→ TASK INSTRUCTIONS
Rewrite the listing below as a JSON list of strings with one string per line. Skip blank lines and leave out the pictures.

== DATA PROVIDED

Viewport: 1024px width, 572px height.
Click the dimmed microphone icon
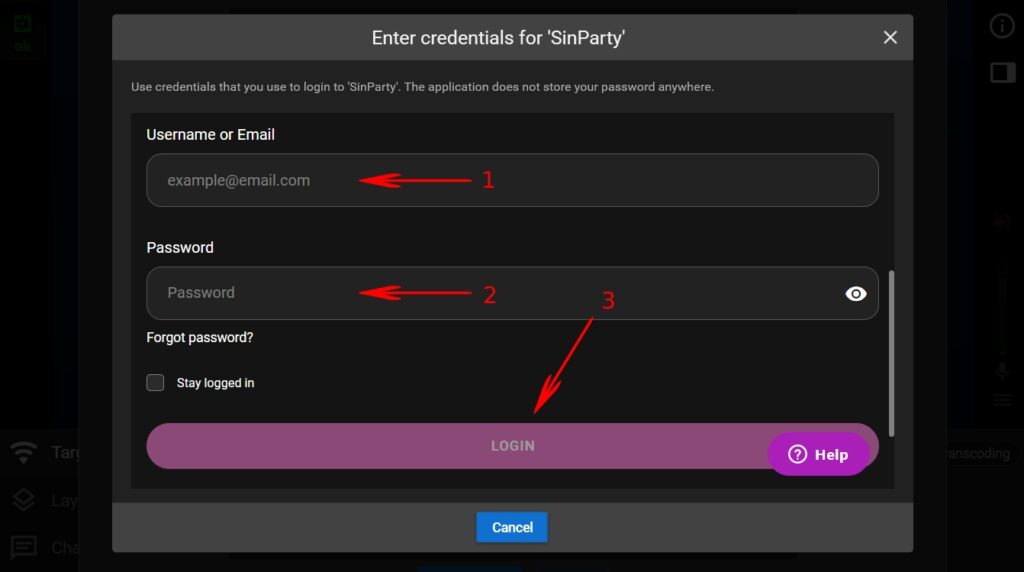[x=1002, y=370]
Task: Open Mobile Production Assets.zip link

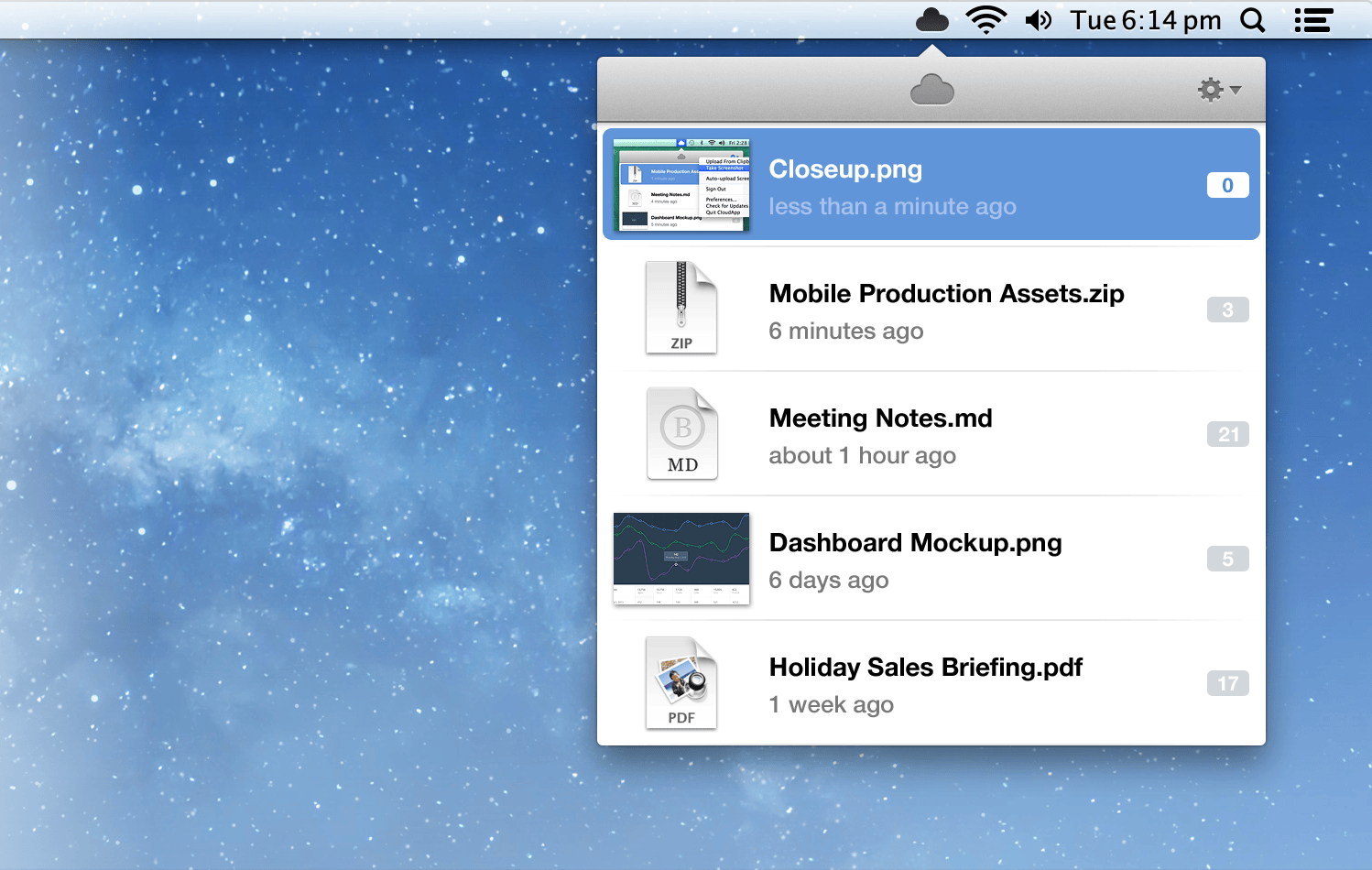Action: (x=946, y=294)
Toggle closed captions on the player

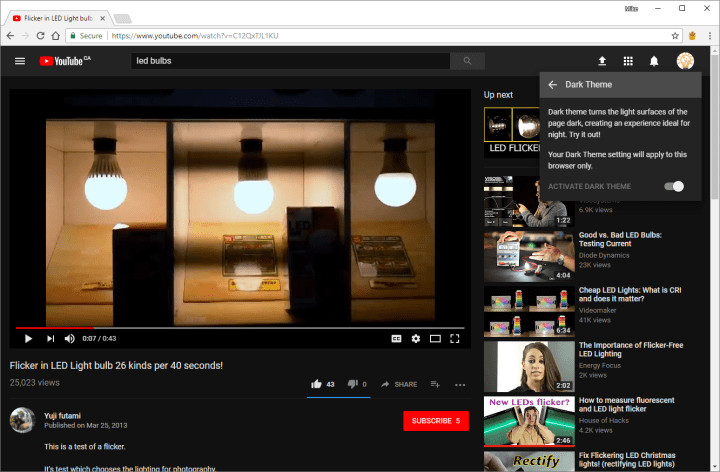[396, 338]
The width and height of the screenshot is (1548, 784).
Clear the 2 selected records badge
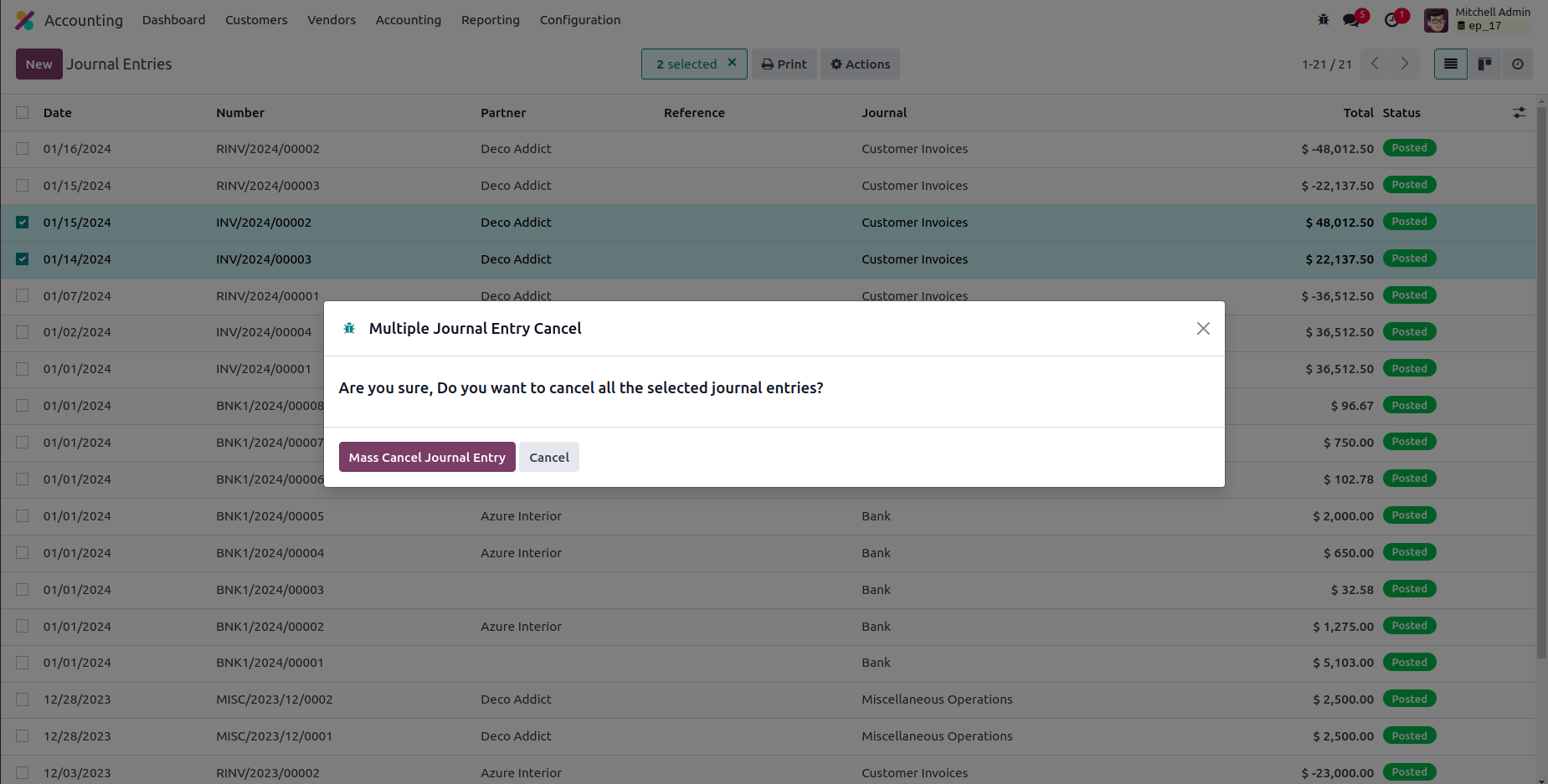tap(732, 63)
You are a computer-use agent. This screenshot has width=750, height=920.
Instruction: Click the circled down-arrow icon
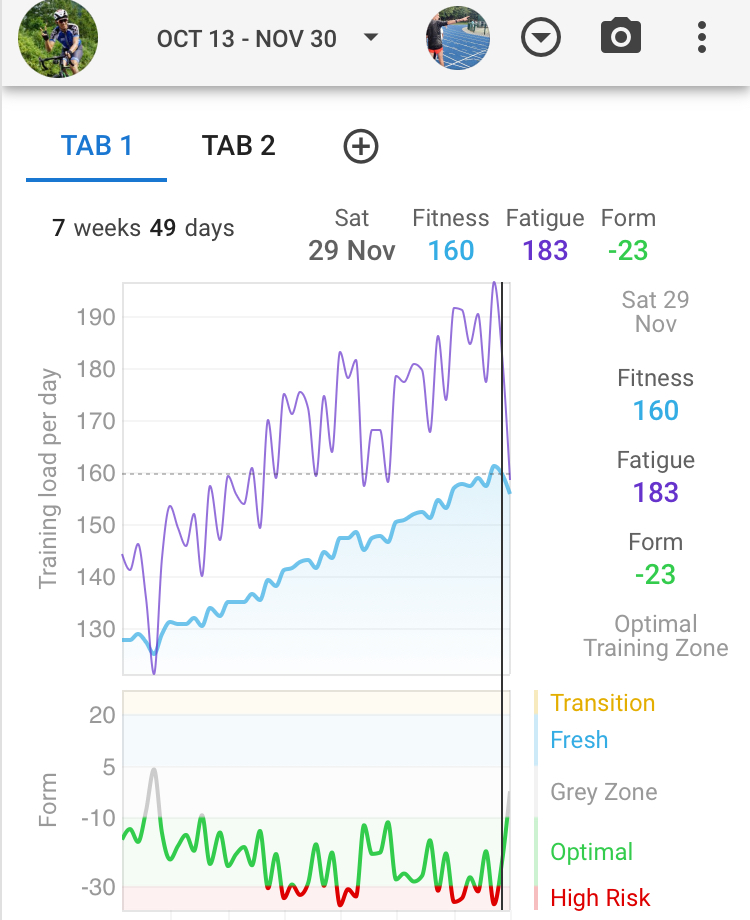(541, 39)
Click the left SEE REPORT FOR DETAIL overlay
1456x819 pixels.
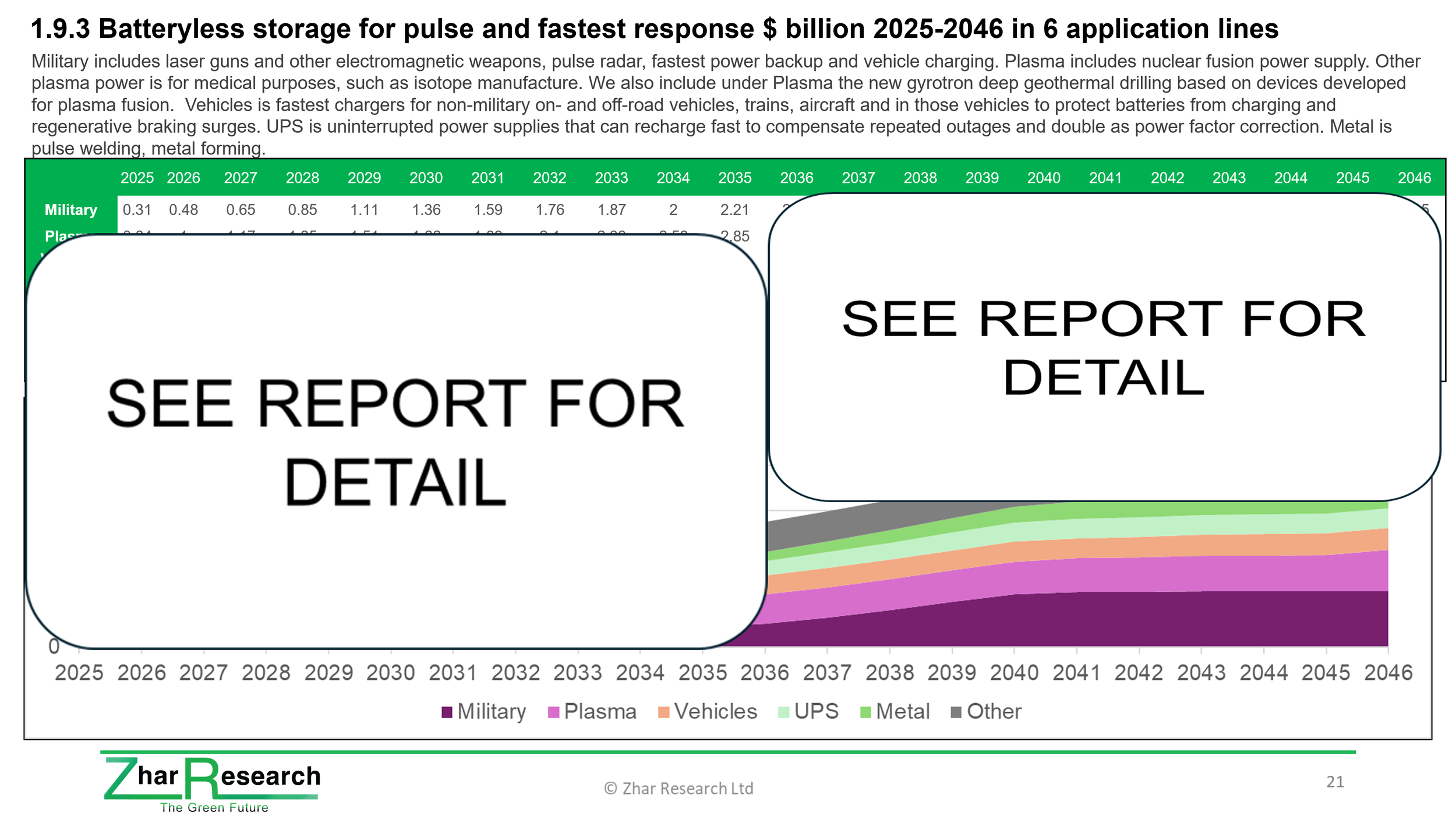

====

→ TASK RESULT
[
  "Viewport: 1024px width, 572px height.",
  "Click the dimmed microphone icon",
  "[x=1002, y=370]",
  "Task: Open Mobile Production Assets.zip link",
  "Action: (x=946, y=294)",
  "Toggle closed captions on the player",
  "[396, 338]",
  "The width and height of the screenshot is (1548, 784).",
  "Clear the 2 selected records badge",
  "tap(732, 63)",
  "You are a computer-use agent. This screenshot has width=750, height=920.",
  "Instruction: Click the circled down-arrow icon",
  "(541, 39)",
  "Click the left SEE REPORT FOR DETAIL overlay",
  "1456x819 pixels."
]